There have been more difficulties for Tavares to overcome this season compared to a year ago, when he set career-high totals in points (88) and goals (47). Tavares accomplished that with linemates Zach Hyman and Mitch Marner stapled to his side, but head coach Sheldon Keefe has had Tavares playing with a number of different wingers this year, most recently Alex Kerfoot and William Nylander.
Tavares also missed seven games earlier in the campaign with a broken finger, which Keefe said “disrupted his rhythm.”
“We're looking at different things with him,” Keefe explained of Tavares. “I think he obviously had great production last year and he's the type of player that would expect that would continue, but it doesn't always work that way. The reality is, there is only one puck.”
When Toronto has had possession lately, it’s been the players around Tavares finding the back of the net most often. Through the Leafs’ last 10 games, Marner has 13 points, Auston Matthews has 12, and Nylander has 11, but playing with the red-hot Swedish winger hasn’t helped Tavares hit mesh any more often himself.
That depth of scoring is why Keefe said focusing on any one player’s contributions doesn’t feel appropriate, especially where Tavares is concerned.
“We're trying to establish purpose with our play and how we play – both offensively and defensively – and he's leading the way for us in a lot of regards there,” Keefe said. “At six-on-five [in Dallas on Wednesday], he won two massive faceoffs for us late in the game. [Yes], he wants to produce more, and we'd like him to find a way to get some of those chances to fall in because he is still getting a number of chances. But he does a lot of really good things for our team and sets us up for success with his approach every single day and we need that to continue.”
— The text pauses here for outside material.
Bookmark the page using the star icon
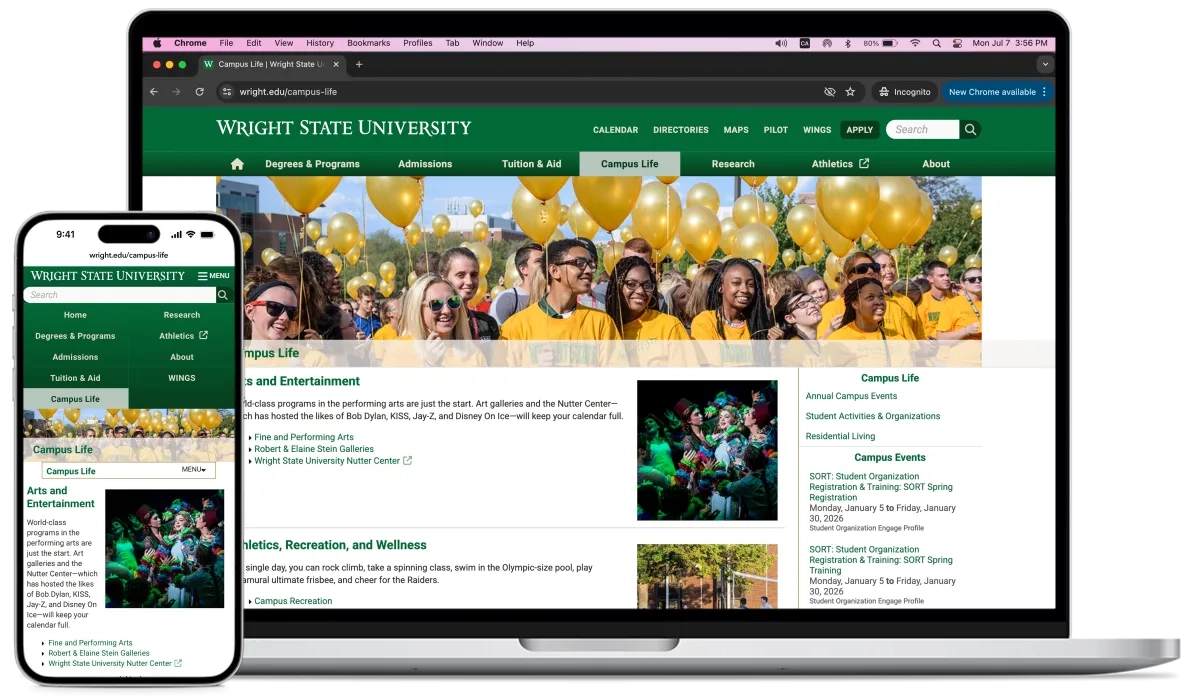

Tavares’ ability to remain steadfast in his preparation, regardless of how it translates to the scoresheet, is part of what Kerfoot has enjoyed most about playing with the 29-year-old, noting he was surprised by how level-headed Tavares can stay under any circumstance.
“He knows that there's stretches where you're not going to be as good,” Kerfoot said. “I think the one thing that he does probably better than anyone is that it doesn't change what he's going to do the next day; he still comes into the rink and works as hard as he can. That routine and mentality just sets the tone for our team, even if he may be going through a tough stretch offensively.”
Marner balks at the idea of Tavares having been curtailed offensively at all, citing the breadth of his work this season as reason to not overanalyze the last couple of weeks.
“He’s still creating near a point a game; he’s done great, I think still, on the ice,” Marner said. “He means a lot to this locker room. We stick together in here. This place can get a little crazy and will turn on people real quick, and we know that so we stay close with each other and we don’t let anything bother us.”
The fact Toronto has put together consecutive victories out of the All-Star break also helps keep pressure off Tavares to immediately remedy his streaky scoring. And while there may only be one puck to go around for the Leafs, Keefe is confident it's Tavares who will be leading the charge for Toronto's offence soon enough.
“It’s going to hit a point here where some of our other guys will cool off, and then [Tavares will] heat up,” Keefe said. “I think that's just the way it'll work.”